La ionoforesi è una tecnica elettroterapica attraverso la quale un farmaco viene somministrato attraverso la cute grazie all’impulso fornito da una corrente continua.
La ionoforesi, quindi, rientra nel gruppo delle elettroterapie che utilizzano corrente continua. La corrente utilizzata varia da 5 a 10 milliampere ed è prodotta da un generatore che la trasmette a due elettrodi. Questi ultimi vengono posizionati a contatto con la cute della regione in cui verrà somministrato il farmaco.

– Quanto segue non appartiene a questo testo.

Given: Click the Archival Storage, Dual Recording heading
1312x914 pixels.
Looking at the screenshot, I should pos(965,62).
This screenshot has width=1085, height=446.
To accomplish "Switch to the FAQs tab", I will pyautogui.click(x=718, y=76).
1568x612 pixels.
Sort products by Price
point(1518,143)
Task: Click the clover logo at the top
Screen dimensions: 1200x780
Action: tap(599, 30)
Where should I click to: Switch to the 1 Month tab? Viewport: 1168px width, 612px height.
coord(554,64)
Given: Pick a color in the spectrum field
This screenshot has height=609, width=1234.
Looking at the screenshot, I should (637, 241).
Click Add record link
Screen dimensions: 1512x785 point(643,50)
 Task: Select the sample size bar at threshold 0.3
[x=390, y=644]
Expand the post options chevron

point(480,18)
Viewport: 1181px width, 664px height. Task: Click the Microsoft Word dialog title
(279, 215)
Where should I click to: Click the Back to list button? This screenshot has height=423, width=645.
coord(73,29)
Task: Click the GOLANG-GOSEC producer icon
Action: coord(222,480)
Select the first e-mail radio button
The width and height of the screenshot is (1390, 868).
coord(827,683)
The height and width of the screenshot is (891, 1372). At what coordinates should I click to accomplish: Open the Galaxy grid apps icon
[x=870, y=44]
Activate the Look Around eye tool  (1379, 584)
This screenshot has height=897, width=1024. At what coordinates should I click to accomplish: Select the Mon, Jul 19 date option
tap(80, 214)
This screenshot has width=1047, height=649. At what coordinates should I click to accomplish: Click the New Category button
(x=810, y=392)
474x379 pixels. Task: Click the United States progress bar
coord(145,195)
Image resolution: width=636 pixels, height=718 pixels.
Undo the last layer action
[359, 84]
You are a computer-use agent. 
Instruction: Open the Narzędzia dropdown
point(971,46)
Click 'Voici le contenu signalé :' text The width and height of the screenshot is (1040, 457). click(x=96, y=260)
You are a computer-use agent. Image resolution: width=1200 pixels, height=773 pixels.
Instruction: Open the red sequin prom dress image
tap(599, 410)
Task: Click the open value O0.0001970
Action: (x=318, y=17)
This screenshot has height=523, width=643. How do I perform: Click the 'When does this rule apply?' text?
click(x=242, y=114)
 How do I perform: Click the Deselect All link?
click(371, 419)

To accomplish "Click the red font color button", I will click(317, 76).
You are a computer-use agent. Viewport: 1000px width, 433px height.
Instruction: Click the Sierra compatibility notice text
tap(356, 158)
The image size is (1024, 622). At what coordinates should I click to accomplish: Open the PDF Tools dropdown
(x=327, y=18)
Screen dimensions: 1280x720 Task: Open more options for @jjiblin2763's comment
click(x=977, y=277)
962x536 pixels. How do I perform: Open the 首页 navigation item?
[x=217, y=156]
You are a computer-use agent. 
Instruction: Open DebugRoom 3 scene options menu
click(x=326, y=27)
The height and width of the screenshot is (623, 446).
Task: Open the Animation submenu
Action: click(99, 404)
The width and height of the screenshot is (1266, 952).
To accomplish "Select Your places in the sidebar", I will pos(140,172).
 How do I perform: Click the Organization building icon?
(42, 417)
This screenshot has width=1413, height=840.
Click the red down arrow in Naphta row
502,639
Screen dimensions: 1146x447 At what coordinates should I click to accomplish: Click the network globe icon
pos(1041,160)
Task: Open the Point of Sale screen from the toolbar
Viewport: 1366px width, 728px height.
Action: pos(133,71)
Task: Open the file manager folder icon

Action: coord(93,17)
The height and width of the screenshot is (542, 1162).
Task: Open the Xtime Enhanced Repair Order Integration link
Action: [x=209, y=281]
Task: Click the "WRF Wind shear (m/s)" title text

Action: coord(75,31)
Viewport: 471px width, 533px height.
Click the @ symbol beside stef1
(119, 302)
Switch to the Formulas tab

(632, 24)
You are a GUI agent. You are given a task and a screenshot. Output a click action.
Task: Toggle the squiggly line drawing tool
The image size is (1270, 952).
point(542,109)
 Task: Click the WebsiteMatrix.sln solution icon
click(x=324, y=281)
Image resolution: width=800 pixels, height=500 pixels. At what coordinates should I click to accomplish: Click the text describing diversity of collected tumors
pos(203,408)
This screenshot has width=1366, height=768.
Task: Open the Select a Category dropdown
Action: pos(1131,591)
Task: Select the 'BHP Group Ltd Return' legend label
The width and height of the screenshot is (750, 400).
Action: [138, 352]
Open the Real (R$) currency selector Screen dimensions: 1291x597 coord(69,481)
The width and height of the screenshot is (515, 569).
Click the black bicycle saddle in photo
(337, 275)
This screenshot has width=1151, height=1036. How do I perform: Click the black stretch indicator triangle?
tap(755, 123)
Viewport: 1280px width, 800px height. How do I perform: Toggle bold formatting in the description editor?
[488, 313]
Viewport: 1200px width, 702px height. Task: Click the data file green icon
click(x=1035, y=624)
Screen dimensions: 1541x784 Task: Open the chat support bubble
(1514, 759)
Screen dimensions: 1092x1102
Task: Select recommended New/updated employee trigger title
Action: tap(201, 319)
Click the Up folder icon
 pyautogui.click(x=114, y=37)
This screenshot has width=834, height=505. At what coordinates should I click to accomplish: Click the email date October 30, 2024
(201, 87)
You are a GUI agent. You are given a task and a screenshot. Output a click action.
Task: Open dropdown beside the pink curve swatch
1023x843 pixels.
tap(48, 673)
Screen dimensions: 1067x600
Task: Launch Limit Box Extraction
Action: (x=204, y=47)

Poiché i due elettrodi costituiscono uno il polo positivo e l’altro il polo negativo, il farmaco da somministrare viene posto sull’elettrodo con la polarità corrispondente. Questo elettrodo è posizionato sul punto in cui si vuole effettuare la somministrazione, mentre l’altro elettrodo è posto nelle vicinanze.
Affinché sia assicurata la penetrazione del farmaco, la zona da trattare deve essere prima ben pulita e sgrassata, rimuovendo lo strato corneo (cioè lo strato più esterno e costituito dalle cellule morte) dell’epidermide.
La durata di una seduta, solitamente, è di circa 20-30 minuti.
Vantaggi
I sostenitori della validità terapeutica della ionoforesi indicano come suoi vantaggi:
• l’iperpolarizzazione delle terminazioni nervose aumenta la soglia di eccitabilità, esercitando un effetto antidolorifico.